The couple’s country retreat would be the first house Sultan had ever built—a thoroughly appealing prospect. “It took a year to start construction. My first idea was to do a cabin,” he says, “but Sandy said no.”
Instead, they opted to build small—the house is just 800 square feet—because that was what they could afford without having to scrimp on materials or quality. And since the property encompasses 10 acres, they knew there was definitely room to grow. “We wanted what we did to be what we really wanted,” explains Chilewich. As it was, Sultan added another five feet to the plan to accommodate a fireplace, then a bit more for a screened-in porch. He oriented the house along a north-south axis and placed the windows to take advantage of late-morning and afternoon sun in the south-facing living room, and afternoon sun from the west in the dining room and kitchen. The screened-in porch is located on the house’s north side—placed there to be out of the sun and cooler in the summertime.
The house was also built with sustainability in mind. Sultan inserted as much insulation as he possibly could—upstate winters are cold—with blown insulation between roof joists under the porch. The windows are fitted with double-glazed Low-E glass, set into steel frames—a material that he has always loved. The kitchen walls are covered in reclaimed wood, water comes from a well on the property, and the hot-water radiant heating system is powered by propane and a small box boiler.

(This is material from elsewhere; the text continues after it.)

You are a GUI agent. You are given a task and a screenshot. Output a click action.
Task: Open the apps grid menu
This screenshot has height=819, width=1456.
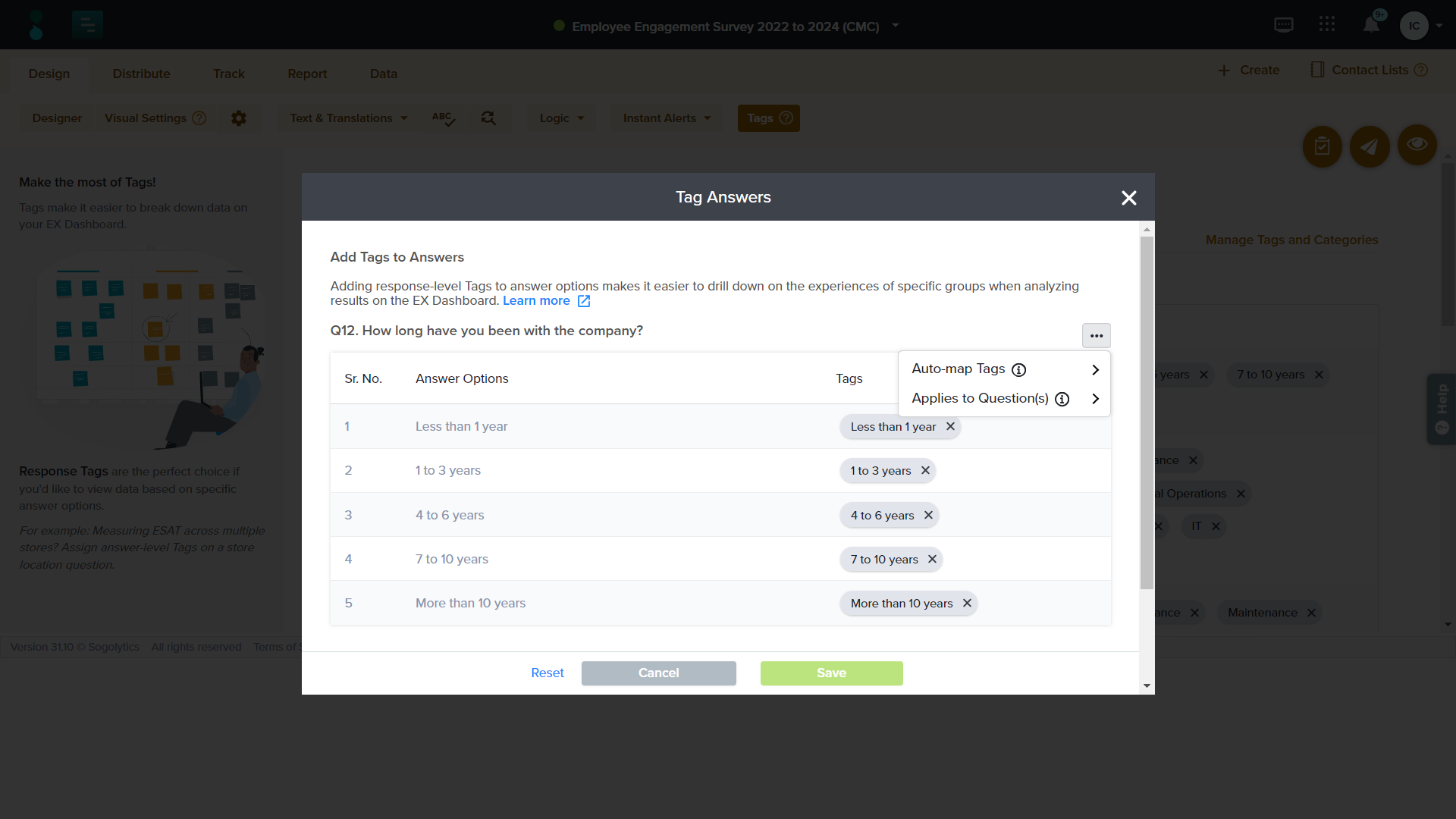coord(1327,25)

Sultan made use of every square foot. The house has a full basement, which not only contains the laundry and a work area but also a commodious guest bedroom and a well-stocked library. He situated the basement stairs by the west-facing windows in the dining area to bring daylight to the lower level.
What Chilewich and Sultan still don’t have is a master bedroom. For now, they have installed a Murphy bed from Resource Furniture in the living room—an unconventional choice, but one the couple is happy with. Chilewich says they rarely close it, though, preferring to use the room as a mixed-space loft. She adds that they could have used the lower level as their bedroom, but loved being by the fireplace and also wanted to enjoy the light-filled space. Even so, they plan to add a master bedroom on the east side of the house next year. “There is a lack of privacy when we have guests,” she admits.
The furnishings are a mix of high- and low-priced pieces. “It’s so easy to spend a fortune,” she says. “But then it becomes formulaic.” The couple splurged on a B&B Italia sofa for the living room. Sultan hesitated when he heard the price, but Chilewich prevailed, > telling him they’d have it for 50 years. The high end also includes a dining table by Cappellini, lighting from Foscarini and Ingo Maurer, and Eames dining chairs from Design Within Reach. The screened-in porch has rattan armchairs from Crate & Barrel, and the outdoor furniture was found on eBay.
The couple couldn’t be more pleased with their new home, which took a year and a half to complete. And Sultan is proud of his first residential project: “It was easy,” he says. “I had a great client.”